═════ DATA RECORDS ═════

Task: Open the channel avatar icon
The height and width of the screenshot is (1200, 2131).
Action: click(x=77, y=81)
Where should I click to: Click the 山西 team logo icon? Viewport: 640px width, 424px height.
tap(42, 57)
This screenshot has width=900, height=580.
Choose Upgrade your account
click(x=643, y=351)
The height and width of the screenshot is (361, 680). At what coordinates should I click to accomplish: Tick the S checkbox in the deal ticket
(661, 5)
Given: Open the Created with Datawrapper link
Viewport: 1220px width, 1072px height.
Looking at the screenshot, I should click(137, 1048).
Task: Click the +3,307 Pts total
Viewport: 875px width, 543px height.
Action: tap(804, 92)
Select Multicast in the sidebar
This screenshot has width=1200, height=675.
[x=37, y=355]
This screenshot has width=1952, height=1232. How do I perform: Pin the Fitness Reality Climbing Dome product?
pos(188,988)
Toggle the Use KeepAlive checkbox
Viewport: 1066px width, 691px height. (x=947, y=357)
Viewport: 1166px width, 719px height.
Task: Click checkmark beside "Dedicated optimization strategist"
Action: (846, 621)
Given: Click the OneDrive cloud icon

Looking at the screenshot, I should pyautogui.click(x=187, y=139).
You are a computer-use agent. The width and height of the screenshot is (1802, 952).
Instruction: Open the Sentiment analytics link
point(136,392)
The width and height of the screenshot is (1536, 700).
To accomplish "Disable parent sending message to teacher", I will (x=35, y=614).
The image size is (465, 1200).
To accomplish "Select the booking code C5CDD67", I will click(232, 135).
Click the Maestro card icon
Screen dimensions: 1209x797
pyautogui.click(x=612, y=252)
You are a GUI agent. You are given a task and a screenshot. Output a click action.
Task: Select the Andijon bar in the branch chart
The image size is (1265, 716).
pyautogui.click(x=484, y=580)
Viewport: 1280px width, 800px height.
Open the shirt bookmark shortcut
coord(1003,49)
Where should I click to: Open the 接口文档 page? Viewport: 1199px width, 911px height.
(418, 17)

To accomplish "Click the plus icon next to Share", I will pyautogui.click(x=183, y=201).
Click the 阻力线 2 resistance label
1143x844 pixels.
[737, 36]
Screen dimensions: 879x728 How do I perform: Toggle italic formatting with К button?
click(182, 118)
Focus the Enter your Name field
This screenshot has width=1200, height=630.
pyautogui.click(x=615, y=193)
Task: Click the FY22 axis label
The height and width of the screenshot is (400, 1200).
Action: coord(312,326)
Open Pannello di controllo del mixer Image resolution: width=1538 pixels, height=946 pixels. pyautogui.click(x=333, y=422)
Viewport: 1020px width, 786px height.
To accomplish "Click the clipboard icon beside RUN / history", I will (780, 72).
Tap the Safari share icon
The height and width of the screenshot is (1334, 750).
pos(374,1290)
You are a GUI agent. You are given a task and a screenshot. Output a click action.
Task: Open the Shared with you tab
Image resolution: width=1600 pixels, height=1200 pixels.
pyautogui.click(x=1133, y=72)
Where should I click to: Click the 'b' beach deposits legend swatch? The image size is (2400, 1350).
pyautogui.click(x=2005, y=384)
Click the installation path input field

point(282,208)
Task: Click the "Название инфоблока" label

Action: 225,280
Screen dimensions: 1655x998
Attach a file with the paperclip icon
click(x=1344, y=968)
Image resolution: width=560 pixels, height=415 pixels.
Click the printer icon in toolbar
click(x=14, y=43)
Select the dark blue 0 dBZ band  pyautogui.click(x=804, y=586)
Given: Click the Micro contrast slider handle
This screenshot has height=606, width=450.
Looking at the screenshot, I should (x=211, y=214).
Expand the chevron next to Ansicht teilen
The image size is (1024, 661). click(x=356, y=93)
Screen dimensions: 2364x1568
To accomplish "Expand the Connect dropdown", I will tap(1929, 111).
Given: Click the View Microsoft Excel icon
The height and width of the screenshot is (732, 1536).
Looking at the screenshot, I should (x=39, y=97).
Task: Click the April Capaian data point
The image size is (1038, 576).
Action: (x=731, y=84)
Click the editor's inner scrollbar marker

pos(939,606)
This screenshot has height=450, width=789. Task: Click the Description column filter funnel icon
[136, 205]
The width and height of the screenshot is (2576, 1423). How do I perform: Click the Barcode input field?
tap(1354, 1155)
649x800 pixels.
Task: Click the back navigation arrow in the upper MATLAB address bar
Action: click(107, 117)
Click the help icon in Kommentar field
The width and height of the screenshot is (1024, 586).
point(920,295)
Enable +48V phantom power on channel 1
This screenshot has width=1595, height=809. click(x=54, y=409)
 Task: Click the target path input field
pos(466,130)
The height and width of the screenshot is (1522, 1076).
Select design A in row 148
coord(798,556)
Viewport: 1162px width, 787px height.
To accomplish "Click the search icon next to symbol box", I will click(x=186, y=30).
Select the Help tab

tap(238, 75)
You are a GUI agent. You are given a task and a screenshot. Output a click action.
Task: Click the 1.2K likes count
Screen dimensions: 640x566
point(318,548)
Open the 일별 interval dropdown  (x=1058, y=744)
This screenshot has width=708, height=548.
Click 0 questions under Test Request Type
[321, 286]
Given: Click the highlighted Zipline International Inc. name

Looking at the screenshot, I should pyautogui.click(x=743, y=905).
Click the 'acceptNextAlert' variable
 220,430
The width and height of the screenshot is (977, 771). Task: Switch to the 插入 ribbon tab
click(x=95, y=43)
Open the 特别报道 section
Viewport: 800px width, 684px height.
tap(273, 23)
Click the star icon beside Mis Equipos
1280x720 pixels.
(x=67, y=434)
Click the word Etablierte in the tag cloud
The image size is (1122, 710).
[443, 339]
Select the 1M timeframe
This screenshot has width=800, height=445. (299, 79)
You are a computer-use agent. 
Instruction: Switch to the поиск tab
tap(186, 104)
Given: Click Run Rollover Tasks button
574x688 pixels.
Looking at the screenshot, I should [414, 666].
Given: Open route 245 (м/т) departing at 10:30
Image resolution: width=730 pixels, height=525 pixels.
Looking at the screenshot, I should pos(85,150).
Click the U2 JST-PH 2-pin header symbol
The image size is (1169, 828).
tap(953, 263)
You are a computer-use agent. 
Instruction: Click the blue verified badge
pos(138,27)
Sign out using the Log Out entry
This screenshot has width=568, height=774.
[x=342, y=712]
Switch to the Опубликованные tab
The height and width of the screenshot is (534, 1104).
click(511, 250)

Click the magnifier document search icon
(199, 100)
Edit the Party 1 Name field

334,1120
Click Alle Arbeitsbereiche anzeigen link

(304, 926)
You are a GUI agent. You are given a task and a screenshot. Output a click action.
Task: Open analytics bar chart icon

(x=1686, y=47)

═════

REQUIREMENT ▸ List every line in the records above that contains the string "dropdown", and copy each of those lines in full.

FULL SOLUTION ▸
To accomplish "Expand the Connect dropdown", I will tap(1929, 111).
Open the 일별 interval dropdown  (x=1058, y=744)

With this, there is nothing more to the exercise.